Foundation (pin piles if geotech-required)

Conventional spread footings on flat lots; pin or helical piles per the geotech recommendation on ECA, sloped, or known-bad-soils lots. This is when the cottage starts to feel real.

Who
General contractor, Structural eng.
How long
3-6 weeks
Cost
Conventional included in GC bid; +$20K-$60K with piles
You end up with
Inspected foundation ready for framing

Two foundation worlds

Conventional spread footings on a flat, well-drained lot with cooperative soils: dig the footings, set rebar, pour concrete, set anchor bolts, strip forms. Three to four weeks. Cost is included in the GC's bid line.

Engineered foundation when the geotech requires it (steep slope, landslide-prone, peat, liquefaction): typically pin piles or helical piles driven to bearing, then a grade beam or pile cap connecting them. Specialty crew, longer schedule, $20,000 – $60,000 added.

The geotech report (step 1.3) tells you which world you're in.
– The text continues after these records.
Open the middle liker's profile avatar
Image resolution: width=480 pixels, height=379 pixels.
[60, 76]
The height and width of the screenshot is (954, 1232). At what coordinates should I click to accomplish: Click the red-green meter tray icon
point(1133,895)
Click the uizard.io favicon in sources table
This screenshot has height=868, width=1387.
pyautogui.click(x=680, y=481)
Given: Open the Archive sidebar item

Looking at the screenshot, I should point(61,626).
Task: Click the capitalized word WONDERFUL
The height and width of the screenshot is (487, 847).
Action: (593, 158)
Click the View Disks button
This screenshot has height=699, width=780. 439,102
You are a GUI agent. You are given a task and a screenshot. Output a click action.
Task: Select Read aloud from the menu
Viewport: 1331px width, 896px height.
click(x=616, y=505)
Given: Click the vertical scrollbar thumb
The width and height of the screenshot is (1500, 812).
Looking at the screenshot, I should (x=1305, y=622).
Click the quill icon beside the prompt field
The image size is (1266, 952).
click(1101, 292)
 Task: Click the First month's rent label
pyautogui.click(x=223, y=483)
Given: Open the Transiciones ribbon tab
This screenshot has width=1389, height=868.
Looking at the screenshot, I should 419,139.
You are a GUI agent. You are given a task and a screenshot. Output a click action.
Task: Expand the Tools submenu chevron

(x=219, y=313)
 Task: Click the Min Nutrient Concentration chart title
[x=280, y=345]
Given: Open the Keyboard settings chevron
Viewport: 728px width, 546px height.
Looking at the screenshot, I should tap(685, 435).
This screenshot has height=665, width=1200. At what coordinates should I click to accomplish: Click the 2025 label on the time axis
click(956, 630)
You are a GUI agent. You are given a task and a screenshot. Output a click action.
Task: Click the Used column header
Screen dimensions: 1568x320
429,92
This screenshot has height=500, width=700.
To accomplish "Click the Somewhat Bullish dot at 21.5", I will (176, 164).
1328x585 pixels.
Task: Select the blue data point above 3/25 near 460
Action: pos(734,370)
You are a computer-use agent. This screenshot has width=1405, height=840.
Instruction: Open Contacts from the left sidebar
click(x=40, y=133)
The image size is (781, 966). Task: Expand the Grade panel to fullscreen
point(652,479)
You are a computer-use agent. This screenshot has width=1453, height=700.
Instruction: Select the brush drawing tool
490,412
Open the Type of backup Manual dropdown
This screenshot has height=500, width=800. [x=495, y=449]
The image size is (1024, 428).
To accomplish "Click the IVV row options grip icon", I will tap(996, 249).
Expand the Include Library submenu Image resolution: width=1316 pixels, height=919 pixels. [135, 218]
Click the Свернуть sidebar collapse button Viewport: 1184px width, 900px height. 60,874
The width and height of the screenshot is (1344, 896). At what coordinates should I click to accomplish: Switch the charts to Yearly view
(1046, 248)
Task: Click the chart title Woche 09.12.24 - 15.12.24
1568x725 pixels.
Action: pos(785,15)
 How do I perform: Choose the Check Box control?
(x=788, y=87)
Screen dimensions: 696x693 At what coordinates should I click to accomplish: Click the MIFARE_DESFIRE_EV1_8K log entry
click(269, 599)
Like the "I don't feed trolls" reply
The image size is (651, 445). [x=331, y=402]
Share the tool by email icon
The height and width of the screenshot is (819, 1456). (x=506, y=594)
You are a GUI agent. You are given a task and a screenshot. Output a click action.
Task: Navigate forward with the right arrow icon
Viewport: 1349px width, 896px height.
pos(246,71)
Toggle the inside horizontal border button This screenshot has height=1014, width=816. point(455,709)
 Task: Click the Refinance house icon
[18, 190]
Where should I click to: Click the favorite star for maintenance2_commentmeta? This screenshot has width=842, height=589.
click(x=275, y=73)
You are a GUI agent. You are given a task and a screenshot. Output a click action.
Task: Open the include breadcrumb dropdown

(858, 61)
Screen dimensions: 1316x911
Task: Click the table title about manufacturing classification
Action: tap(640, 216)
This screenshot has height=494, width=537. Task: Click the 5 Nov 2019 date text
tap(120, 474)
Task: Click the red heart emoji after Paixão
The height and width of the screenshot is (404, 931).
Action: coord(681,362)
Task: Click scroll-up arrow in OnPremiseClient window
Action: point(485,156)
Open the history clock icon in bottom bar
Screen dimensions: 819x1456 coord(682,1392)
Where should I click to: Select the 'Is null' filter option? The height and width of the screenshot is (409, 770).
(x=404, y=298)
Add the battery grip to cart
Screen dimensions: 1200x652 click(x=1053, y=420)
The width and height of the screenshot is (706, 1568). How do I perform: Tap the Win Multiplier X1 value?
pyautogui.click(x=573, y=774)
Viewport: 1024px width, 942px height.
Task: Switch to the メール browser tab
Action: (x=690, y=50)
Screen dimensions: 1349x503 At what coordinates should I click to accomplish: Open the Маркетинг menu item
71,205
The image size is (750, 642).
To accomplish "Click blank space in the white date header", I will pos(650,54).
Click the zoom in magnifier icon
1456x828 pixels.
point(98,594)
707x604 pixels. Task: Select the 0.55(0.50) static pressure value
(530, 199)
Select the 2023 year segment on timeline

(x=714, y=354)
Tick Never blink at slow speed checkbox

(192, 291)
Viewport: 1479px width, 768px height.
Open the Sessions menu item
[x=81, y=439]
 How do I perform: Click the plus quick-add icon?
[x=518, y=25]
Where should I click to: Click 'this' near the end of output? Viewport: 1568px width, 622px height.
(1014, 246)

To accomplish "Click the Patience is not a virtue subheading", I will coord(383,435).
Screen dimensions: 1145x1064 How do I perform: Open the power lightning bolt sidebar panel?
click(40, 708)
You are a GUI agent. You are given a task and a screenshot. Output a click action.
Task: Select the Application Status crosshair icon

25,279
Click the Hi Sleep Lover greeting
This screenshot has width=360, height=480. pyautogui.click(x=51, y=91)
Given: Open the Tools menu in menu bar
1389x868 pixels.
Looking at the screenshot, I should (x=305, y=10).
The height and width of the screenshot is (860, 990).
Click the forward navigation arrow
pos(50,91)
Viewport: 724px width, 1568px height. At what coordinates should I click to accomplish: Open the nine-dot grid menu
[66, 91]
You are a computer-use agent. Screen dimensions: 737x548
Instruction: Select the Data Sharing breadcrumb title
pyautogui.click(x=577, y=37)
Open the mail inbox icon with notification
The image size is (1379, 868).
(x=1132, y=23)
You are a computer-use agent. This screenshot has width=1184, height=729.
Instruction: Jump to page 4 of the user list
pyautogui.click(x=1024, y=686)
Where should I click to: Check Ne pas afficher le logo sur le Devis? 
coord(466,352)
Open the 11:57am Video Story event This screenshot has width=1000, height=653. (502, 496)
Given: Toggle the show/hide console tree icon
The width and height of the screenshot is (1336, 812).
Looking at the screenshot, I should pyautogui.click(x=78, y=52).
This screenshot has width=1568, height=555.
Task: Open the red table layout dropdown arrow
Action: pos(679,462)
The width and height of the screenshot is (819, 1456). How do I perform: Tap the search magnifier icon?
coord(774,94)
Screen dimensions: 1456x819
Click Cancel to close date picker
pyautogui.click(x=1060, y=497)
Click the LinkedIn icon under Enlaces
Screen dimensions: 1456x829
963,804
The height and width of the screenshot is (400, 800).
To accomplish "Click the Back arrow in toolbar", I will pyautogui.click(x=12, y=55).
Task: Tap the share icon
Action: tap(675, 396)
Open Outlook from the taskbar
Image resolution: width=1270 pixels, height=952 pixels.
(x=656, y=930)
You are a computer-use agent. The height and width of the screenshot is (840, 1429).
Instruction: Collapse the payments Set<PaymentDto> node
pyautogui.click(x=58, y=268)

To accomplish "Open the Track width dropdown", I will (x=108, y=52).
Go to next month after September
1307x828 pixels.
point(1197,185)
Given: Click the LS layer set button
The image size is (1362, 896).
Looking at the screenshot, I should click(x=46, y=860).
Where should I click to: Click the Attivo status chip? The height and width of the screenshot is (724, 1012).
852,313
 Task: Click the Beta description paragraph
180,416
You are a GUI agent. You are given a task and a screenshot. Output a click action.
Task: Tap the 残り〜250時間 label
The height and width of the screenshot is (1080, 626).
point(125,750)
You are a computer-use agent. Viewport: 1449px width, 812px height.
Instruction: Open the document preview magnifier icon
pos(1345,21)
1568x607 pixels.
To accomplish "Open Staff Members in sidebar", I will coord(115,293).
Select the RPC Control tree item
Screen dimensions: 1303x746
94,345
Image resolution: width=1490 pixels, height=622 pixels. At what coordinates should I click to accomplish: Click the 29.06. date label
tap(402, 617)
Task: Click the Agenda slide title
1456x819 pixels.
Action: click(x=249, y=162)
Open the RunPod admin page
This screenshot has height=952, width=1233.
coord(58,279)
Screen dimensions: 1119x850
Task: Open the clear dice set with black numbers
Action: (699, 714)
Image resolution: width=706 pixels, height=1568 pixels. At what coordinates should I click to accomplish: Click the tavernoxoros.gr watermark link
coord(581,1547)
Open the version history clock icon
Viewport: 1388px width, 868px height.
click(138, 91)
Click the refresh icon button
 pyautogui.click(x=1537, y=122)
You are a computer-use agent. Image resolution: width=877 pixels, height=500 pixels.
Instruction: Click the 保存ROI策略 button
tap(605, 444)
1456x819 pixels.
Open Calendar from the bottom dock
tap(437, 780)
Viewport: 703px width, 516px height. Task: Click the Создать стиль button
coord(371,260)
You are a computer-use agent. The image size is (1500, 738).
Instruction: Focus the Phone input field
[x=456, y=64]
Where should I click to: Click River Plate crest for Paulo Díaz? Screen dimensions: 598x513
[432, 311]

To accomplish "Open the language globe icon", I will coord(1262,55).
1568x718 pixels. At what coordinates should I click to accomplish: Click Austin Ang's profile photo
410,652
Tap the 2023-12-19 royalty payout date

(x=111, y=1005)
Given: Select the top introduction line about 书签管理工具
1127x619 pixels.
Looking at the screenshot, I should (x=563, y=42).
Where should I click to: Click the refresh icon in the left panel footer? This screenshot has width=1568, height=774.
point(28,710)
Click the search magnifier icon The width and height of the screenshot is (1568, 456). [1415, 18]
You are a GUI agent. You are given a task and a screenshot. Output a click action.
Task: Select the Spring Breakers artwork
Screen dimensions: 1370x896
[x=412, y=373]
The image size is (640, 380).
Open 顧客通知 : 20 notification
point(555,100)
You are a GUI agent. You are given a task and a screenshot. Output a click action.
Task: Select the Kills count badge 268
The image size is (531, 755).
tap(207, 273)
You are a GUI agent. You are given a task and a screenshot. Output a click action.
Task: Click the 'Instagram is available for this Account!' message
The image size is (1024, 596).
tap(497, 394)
The structural engineer (step 2.3) designs to it.

Inspection

SDCI inspects after foundation forms and rebar are in but before concrete pours. A failed inspection here is a Friday-to-Monday-or-later setback because the inspector has to come back, and the GC can't pour with rebar exposed for days.

What can go wrong

  • Soils don't match the geotech. Excavator opens the foundation hole and finds something different than the borings predicted. Triggers a geotech re-evaluation and possibly a redesign.
  • Wet weather. Seattle. Foundations get pushed by rain. A 3-week foundation can become 5 weeks in November–February.
  • Unmarked utilities. Utility as-builts are sometimes wrong. A surprise gas line, abandoned sewer, or fiber drop in the foundation area can stop work for days.

This is when the project becomes real

Up to this point you've been spending money on paper. From here on, the cottage is physically there. It's the moment most homeowners describe as the project finally becoming real.